Butler's research found that while 30 states have some meaningful protections against the practices, only a handful have outright bans specifically against seclusion. That's something Rep. Bobby Scott, D-Va., wants to change.

We know it's a serious problem. We know children are being inflicted with harm with the strategy. We know there are much better ways to modify behavior. And so let's just do it," said Scott.

Scott, who serves as chair of the House Committee on Education and Labor, is again proposing a federal bill, the Keeping All Students Safe Act, that would completely ban seclusion in U.S. schools along with certain types of restraint.

But similar legislation has repeatedly failed on Capitol Hill. This time around, there is a companion bill in the Senate, but a check of both pieces of legislation on Congress.gov shows there's not a single Republican among the dozens of co-sponsors in either body of Congress.

We asked Scott how sponsors can reach across the aisle to get Republican support for the bill. He told us, "I think when you look at the research, it shows that it's counterproductive. And if you just stick to the facts, the research, the evidence, you'll find that this is a bad strategy that inflicts harm on students. And unless you are interested in inflicting harm on students, you'd be interested in getting rid of seclusion and restraint."

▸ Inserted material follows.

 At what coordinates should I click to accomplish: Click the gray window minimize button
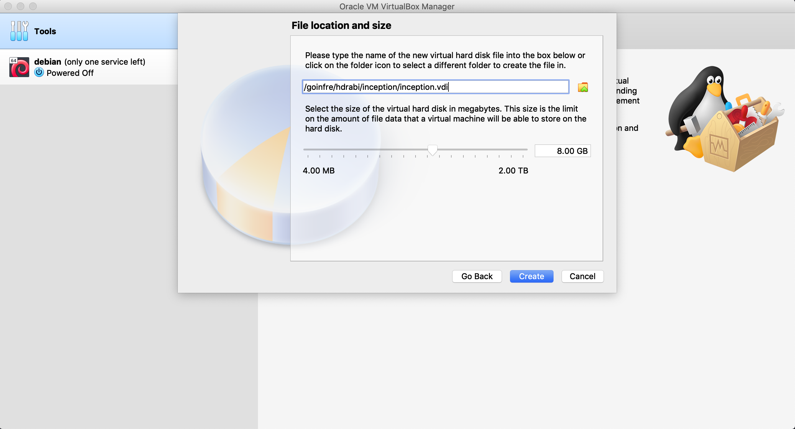tap(21, 6)
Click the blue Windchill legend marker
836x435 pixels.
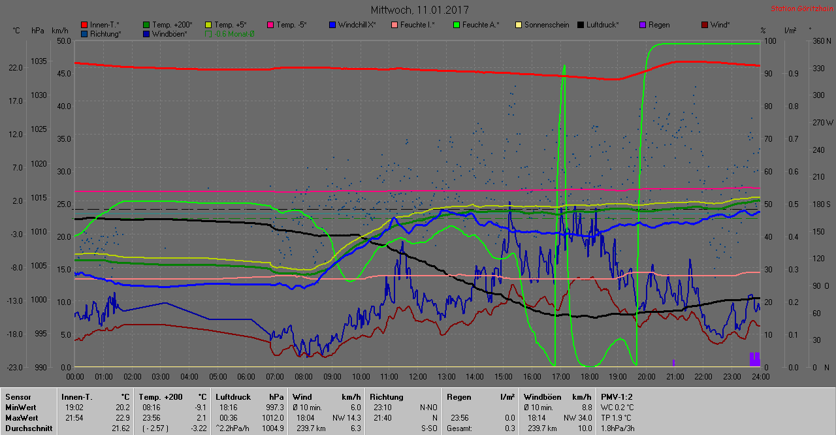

Some Republicans say the interest is in protecting states' rights and giving local districts the power to make their own decisions. That point of view is reflected in statements made by lawmakers during a recent House hearing that included testimony about seclusion and restraint.

Supporters of these practices also claim they're needed to protect teachers and staff in certain scenarios, pointing to threats and actual incidents of harm.

In early March, a Florida teacher in her thirties had to be hospitalized after police say she was attacked by a 5-year-old special needs student who was in the process of being secluded.

In a 911 call obtained by Spotlight on America, the caller tells the dispatcher, "This teacher got hit in the head and she was throwing up right after. She was assaulted by a student."

Still, top education leaders have long maintained these practices aren’t effective at stopping problematic behavior. In 2012, then-Education Secretary Arne Duncan said in a report, "there continues to be no evidence that using restraint or seclusion is effective in reducing the occurrence of the problem behaviors that frequently precipitate the use of such techniques."

And 10 years later, current Education secretary Miguel Cardona suggested during a February conference that teachers need better tools.

We must recognize that when those restraint and seclusion events happen, it creates trauma," Cardona said. "Unfortunately, in many cases, it looks like it’s used as a primary option. We have to change that mindset.

Spotlight on America reached out to the School Superintendents Association, the American Federation of Teachers and the National Education Association to ask about their stance on these practices. None of the organizations provided their positions on this issue.

But parents like Kristi Kimmel, whose children have been secluded and restrained, say it's time to end the use of these tactics. She knows firsthand they can have a deep impact, leaving behind the kind of emotional scars her son Zeke is still trying to repair.

Although her son has improved, Kimmel says she's waiting for the day he'll again call her 'mommy.'

I would love it. I really would. There’s just something when your child looks at you and says, 'mommy.' It's in there. It's just gonna take some time, I think," she said.